> [WHAT IS REQUIRED]: Return the following rows verbatim, with no changes of any kind.

- - -

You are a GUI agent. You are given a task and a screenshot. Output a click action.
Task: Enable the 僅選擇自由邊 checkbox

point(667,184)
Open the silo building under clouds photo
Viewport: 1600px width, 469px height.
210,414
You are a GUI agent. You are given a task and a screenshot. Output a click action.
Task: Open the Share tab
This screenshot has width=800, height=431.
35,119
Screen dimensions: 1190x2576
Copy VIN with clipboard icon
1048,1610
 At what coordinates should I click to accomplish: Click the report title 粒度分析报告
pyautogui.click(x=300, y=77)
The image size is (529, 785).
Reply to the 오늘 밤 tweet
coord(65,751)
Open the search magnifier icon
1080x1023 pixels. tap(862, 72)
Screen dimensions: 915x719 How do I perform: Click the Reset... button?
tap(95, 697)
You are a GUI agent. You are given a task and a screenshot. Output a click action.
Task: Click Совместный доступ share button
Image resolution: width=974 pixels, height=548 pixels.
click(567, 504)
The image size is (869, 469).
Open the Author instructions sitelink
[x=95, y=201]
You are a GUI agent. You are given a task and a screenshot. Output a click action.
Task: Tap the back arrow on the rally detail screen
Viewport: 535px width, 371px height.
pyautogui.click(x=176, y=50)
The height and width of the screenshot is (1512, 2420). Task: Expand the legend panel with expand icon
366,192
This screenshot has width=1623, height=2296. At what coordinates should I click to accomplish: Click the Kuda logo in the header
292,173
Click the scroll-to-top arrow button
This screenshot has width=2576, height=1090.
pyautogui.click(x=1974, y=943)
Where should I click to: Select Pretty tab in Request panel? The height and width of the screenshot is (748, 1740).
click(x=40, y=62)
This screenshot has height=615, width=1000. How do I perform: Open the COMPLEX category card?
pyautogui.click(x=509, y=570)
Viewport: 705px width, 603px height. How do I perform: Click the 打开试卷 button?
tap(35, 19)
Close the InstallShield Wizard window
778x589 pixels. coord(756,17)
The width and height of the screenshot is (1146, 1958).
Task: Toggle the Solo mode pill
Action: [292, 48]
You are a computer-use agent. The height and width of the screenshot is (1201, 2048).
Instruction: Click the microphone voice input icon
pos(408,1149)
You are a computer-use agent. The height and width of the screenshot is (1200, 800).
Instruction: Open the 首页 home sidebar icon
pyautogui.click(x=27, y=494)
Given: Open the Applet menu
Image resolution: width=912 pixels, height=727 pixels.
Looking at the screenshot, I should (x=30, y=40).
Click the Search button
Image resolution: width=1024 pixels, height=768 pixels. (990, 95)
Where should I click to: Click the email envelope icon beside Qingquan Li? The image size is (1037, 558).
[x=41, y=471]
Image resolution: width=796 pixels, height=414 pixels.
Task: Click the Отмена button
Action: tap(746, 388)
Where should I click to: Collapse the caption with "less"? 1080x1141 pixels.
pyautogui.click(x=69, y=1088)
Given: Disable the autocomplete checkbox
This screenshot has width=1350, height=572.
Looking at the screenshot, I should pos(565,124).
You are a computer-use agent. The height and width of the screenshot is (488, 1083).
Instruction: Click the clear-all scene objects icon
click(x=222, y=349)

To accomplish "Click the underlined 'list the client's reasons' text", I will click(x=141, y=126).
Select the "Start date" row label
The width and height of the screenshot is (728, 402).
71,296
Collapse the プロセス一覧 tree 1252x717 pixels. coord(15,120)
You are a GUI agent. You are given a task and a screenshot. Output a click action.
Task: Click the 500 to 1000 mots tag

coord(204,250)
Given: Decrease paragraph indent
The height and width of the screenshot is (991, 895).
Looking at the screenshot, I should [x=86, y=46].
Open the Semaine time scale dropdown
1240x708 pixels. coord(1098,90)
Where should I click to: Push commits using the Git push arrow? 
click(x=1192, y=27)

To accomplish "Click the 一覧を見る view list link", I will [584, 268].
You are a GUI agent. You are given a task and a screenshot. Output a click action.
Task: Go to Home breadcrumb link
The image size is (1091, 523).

- - -

> [FULL OUTPUT]:
You are a GUI agent. You are given a task and a screenshot. Output a click action.
Task: Enable the 僅選擇自由邊 checkbox

point(667,184)
Open the silo building under clouds photo
Viewport: 1600px width, 469px height.
210,414
You are a GUI agent. You are given a task and a screenshot. Output a click action.
Task: Open the Share tab
This screenshot has width=800, height=431.
35,119
Screen dimensions: 1190x2576
Copy VIN with clipboard icon
1048,1610
 At what coordinates should I click to accomplish: Click the report title 粒度分析报告
pyautogui.click(x=300, y=77)
The image size is (529, 785).
Reply to the 오늘 밤 tweet
coord(65,751)
Open the search magnifier icon
1080x1023 pixels. tap(862, 72)
Screen dimensions: 915x719 How do I perform: Click the Reset... button?
tap(95, 697)
You are a GUI agent. You are given a task and a screenshot. Output a click action.
Task: Click Совместный доступ share button
Image resolution: width=974 pixels, height=548 pixels.
click(567, 504)
The image size is (869, 469).
Open the Author instructions sitelink
[x=95, y=201]
You are a GUI agent. You are given a task and a screenshot. Output a click action.
Task: Tap the back arrow on the rally detail screen
Viewport: 535px width, 371px height.
pyautogui.click(x=176, y=50)
The height and width of the screenshot is (1512, 2420). Task: Expand the legend panel with expand icon
366,192
This screenshot has width=1623, height=2296. At what coordinates should I click to accomplish: Click the Kuda logo in the header
292,173
Click the scroll-to-top arrow button
This screenshot has width=2576, height=1090.
pyautogui.click(x=1974, y=943)
Where should I click to: Select Pretty tab in Request panel? The height and width of the screenshot is (748, 1740).
click(x=40, y=62)
This screenshot has height=615, width=1000. How do I perform: Open the COMPLEX category card?
pyautogui.click(x=509, y=570)
Viewport: 705px width, 603px height. How do I perform: Click the 打开试卷 button?
tap(35, 19)
Close the InstallShield Wizard window
778x589 pixels. coord(756,17)
The width and height of the screenshot is (1146, 1958).
Task: Toggle the Solo mode pill
Action: [292, 48]
You are a computer-use agent. The height and width of the screenshot is (1201, 2048).
Instruction: Click the microphone voice input icon
pos(408,1149)
You are a computer-use agent. The height and width of the screenshot is (1200, 800).
Instruction: Open the 首页 home sidebar icon
pyautogui.click(x=27, y=494)
Given: Open the Applet menu
Image resolution: width=912 pixels, height=727 pixels.
Looking at the screenshot, I should (x=30, y=40).
Click the Search button
Image resolution: width=1024 pixels, height=768 pixels. (990, 95)
Where should I click to: Click the email envelope icon beside Qingquan Li? The image size is (1037, 558).
[x=41, y=471]
Image resolution: width=796 pixels, height=414 pixels.
Task: Click the Отмена button
Action: tap(746, 388)
Where should I click to: Collapse the caption with "less"? 1080x1141 pixels.
pyautogui.click(x=69, y=1088)
Given: Disable the autocomplete checkbox
This screenshot has width=1350, height=572.
Looking at the screenshot, I should pos(565,124).
You are a computer-use agent. The height and width of the screenshot is (488, 1083).
Instruction: Click the clear-all scene objects icon
click(x=222, y=349)

To accomplish "Click the underlined 'list the client's reasons' text", I will click(x=141, y=126).
Select the "Start date" row label
The width and height of the screenshot is (728, 402).
71,296
Collapse the プロセス一覧 tree 1252x717 pixels. coord(15,120)
You are a GUI agent. You are given a task and a screenshot. Output a click action.
Task: Click the 500 to 1000 mots tag

coord(204,250)
Given: Decrease paragraph indent
The height and width of the screenshot is (991, 895).
Looking at the screenshot, I should [x=86, y=46].
Open the Semaine time scale dropdown
1240x708 pixels. coord(1098,90)
Where should I click to: Push commits using the Git push arrow? 
click(x=1192, y=27)

To accomplish "Click the 一覧を見る view list link", I will [584, 268].
You are a GUI agent. You are given a task and a screenshot. Output a click action.
Task: Go to Home breadcrumb link
The image size is (1091, 523).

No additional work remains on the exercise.